1. A Plasma Display Panel (PDP), comprising:

first and second substrates spaced apart from each other and facing each other;

first barrier ribs interposed between the first and second substrates and partitioning a plurality of discharge cells; and

a plurality of pairs of discharge electrodes adapted to generate a discharge in the discharge cells;

wherein the discharge electrodes are buried in the first barrier ribs, extend along an outside of the discharge cells arranged in a direction to form a terminal in an edge of the discharge electrodes, and wherein at least one groove is arranged in an outermost side of the first barrier ribs through which the terminals of the discharge electrodes are exposed,

wherein the discharge electrodes further comprise auxiliary terminals electrically connected to the terminals,

wherein the terminals and the auxiliary terminals are spaced apart from each other on either the first substrate or the second substrate in a perpendicular direction, and wherein the at least one groove is arranged between the terminals and the auxiliary terminals.

2. The PDP of claim 1, wherein the at least one groove is exposed to either a bottom or top surface of the terminals of the discharge electrodes.

3. The PDP of claim 1, further comprising a signal connector interposed between the terminal and the auxiliary terminal and adapted to be connected to both the terminal and the auxiliary terminal and to transfer an electrical signal to the discharge electrode.

4. The PDP of claim 3, wherein the signal connector comprises an insertion terminal adapted to be inserted between the terminal and the auxiliary terminal, and a fixing portion including a first end connected to the insertion terminal and a second end contacting either the top or the bottom of the first barrier ribs to increase a connection between the insertion terminal and the discharge electrode.

5. The PDP of claim 1, wherein the first barrier ribs comprise a dielectric material.

6. The PDP of claim 1, wherein each of the pairs of discharge electrodes comprises a first discharge electrode and a second discharge electrode that extend in parallel each other.

7. The PDP of claim 6, wherein the first and second discharge electrodes at least partially surround the discharge cells and are arranged in a direction.

8. The PDP of claim 6, wherein the first and second discharge electrodes face each other.

9. The PDP of claim 6, further comprising address electrodes extending to cross the first and second discharge electrodes.

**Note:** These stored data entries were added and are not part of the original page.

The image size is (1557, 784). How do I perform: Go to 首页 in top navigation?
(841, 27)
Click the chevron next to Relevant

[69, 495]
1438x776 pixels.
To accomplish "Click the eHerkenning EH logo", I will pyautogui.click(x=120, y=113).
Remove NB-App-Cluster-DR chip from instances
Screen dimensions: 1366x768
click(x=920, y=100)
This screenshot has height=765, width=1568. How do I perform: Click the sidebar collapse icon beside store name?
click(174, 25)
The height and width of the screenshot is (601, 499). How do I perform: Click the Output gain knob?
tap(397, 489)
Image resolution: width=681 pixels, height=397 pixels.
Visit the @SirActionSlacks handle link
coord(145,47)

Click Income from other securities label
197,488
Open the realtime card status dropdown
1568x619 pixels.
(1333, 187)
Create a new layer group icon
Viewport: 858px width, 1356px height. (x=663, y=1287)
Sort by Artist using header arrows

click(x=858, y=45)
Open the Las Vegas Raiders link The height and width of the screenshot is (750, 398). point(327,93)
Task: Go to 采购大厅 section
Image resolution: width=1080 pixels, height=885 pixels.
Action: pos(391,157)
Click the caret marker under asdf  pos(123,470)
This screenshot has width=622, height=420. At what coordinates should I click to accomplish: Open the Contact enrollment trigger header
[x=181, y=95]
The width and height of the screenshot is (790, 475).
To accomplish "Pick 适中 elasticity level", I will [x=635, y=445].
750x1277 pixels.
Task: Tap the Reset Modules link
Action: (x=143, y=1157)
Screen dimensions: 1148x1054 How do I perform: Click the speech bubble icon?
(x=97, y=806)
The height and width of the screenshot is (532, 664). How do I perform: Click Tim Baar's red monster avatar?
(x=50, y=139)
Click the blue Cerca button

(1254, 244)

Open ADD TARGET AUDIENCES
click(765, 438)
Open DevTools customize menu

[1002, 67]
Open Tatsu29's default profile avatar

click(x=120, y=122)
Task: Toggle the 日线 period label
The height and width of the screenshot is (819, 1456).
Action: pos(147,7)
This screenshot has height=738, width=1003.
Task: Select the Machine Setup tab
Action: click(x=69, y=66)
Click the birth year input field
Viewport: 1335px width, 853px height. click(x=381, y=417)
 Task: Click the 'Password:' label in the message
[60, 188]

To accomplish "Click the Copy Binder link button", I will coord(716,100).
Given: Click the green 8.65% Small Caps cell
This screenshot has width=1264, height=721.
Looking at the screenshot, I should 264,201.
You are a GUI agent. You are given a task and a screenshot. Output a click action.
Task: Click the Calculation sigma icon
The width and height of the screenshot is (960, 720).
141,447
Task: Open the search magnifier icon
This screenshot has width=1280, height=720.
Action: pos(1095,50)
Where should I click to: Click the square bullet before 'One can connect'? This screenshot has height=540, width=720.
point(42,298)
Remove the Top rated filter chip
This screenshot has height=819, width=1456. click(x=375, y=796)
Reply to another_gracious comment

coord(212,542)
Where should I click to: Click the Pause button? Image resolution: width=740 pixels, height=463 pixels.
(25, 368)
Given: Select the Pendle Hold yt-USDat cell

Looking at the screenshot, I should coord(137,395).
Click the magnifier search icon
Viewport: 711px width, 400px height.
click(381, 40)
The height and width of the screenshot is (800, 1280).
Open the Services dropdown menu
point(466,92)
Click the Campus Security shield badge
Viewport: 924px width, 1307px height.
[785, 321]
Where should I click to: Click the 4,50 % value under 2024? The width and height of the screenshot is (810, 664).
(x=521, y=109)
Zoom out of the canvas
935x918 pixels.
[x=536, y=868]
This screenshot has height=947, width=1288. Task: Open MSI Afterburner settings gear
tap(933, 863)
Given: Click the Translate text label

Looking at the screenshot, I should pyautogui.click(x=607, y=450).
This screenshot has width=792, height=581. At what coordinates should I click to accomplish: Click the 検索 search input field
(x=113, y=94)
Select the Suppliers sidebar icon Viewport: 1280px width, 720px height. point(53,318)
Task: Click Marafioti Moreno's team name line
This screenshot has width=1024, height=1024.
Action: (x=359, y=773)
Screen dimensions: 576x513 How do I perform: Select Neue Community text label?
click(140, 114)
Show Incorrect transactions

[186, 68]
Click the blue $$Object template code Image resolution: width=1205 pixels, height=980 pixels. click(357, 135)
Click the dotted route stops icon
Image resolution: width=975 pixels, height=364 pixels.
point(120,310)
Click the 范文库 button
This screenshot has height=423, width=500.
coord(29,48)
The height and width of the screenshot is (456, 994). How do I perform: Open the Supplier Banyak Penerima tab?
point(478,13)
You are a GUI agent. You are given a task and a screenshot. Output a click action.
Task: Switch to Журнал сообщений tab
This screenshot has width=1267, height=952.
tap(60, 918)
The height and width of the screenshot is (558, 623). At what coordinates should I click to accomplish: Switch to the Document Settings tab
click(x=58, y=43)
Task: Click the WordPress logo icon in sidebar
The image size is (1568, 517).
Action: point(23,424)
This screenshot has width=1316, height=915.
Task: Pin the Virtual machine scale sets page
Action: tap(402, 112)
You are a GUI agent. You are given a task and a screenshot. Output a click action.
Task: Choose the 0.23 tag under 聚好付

10. The PDP of claim 9, wherein terminals of the address electrodes are arranged on the first substrate or the second substrate.

11. The PDP of claim 10, further comprising a dielectric layer covering the address electrodes.

12. The PDP of claim 11, further comprising second barrier ribs interposed between the dielectric layer and the first barrier ribs and adapted to partition the discharge cells together with the first barrier ribs.

13. The PDP of claim 12, further comprising phosphor layers arranged on sides of the second barrier ribs.

14. The PDP of claim 1, further comprising protective layers arranged on sides of the first barrier ribs.